性犯罪・福祉犯(監護者性交罪・強制わいせつ罪・児童ポルノ・児童買春・青少年条例・児童福祉法)の被疑者(犯人側)の弁護を担当しています。専門家向けの情報を発信しています。

控訴審の裁判体

 福祉犯については、解釈が未熟で、高裁でも場当たり的に法解釈していることがあるんですよ。ロリコン野郎はとにかく有罪という方向。
 ある争点で奥村弁護人が各地の裁判例を分類してA説・B説を用意して、甲乙の高裁で主張すると、B説・A説の判決が出ます。わからないときは、弁護人の反対。そんな都合のいい解釈は許さないというわけです。
 結果、高裁レベルではA説・B説に分かれますが、もう、奥村弁護人がここに来ることも無いだろうということで当面平気。
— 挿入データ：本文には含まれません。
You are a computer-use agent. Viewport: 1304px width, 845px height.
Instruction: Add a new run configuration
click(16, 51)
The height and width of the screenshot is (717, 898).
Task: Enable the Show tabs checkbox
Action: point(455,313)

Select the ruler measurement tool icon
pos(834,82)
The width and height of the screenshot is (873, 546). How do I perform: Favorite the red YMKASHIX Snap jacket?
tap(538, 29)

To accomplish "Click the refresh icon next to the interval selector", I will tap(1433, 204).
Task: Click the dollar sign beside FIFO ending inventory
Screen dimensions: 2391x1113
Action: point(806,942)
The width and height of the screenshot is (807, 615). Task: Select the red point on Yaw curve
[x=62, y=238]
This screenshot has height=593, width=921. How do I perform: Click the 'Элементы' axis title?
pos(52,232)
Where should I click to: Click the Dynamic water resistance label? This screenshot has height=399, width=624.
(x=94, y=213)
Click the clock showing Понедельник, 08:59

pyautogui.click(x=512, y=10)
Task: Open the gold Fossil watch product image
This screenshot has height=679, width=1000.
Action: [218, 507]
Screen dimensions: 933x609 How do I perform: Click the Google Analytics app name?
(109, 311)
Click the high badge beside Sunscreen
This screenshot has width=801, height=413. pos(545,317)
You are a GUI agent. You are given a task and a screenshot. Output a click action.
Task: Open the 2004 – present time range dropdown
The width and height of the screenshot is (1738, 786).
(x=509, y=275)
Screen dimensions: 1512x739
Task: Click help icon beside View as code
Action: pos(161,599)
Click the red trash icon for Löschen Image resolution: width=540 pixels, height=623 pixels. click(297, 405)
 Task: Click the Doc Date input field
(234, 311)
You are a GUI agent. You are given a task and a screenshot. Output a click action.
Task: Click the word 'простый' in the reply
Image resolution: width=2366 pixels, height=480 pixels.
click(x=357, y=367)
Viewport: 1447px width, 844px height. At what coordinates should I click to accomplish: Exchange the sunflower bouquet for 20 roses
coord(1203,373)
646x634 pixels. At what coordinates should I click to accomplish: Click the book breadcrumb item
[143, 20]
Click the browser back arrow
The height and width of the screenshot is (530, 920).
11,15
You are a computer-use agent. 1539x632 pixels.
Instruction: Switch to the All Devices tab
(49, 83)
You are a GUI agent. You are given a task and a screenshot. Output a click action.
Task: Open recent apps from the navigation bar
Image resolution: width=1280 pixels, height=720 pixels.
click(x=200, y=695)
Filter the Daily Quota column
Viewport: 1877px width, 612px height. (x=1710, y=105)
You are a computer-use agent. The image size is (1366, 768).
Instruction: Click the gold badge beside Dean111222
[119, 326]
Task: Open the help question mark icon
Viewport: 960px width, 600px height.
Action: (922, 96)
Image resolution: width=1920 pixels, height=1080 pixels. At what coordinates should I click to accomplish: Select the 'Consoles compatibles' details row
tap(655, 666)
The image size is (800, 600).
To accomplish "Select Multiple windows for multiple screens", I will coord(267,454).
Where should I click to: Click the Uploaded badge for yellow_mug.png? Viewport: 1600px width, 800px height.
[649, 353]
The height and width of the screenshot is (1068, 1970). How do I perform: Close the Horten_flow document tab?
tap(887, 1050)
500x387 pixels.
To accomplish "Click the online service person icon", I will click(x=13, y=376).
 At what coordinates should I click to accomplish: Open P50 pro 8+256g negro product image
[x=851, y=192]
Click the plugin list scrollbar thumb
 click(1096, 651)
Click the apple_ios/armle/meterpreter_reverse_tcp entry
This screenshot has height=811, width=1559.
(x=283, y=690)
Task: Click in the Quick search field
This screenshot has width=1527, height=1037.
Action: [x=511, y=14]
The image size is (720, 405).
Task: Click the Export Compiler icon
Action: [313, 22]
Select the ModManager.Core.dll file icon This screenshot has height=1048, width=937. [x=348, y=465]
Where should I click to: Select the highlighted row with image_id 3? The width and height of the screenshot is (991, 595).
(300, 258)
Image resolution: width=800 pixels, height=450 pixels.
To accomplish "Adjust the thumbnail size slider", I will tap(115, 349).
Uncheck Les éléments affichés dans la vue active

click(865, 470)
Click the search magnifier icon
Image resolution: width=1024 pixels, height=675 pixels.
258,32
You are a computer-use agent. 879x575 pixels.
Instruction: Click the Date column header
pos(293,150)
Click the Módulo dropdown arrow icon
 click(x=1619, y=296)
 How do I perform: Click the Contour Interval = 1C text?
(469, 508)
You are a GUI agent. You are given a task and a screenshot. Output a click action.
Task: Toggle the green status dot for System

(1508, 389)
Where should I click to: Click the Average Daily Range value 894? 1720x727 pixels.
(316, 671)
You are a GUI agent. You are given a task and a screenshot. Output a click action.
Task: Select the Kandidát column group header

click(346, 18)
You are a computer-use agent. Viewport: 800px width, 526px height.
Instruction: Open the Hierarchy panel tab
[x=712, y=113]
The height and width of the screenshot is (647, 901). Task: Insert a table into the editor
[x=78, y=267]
 ところが、実は、最近、悪質な事案も増えてきて、実刑判決も控訴も増加傾向。奥村も控訴審弁護なら那覇でも札幌でも気軽に飛行機で行ける。
 そこで、A説で書かれた一審判決についての控訴審を受任すると、奥村は控訴審でB説の判例に基づいてB説を唱えるわけですが、以前、B説を採った裁判体に当たればおもしろいですよね。弁護人と意見が一致するはず。
 東京・名古屋・大阪は高裁刑事が数ヶ部あるので、外れることもありますが、一ヶ部しかないところだと、逃げ道が無くなります。
 次の事件は、「児童ポルノに一番厳しい高裁」に当たらないかなと期待して、控訴趣意書を書いています。担当部が決まった段階で、その部の従前の判断をおさらいする内容を書き足す予定です。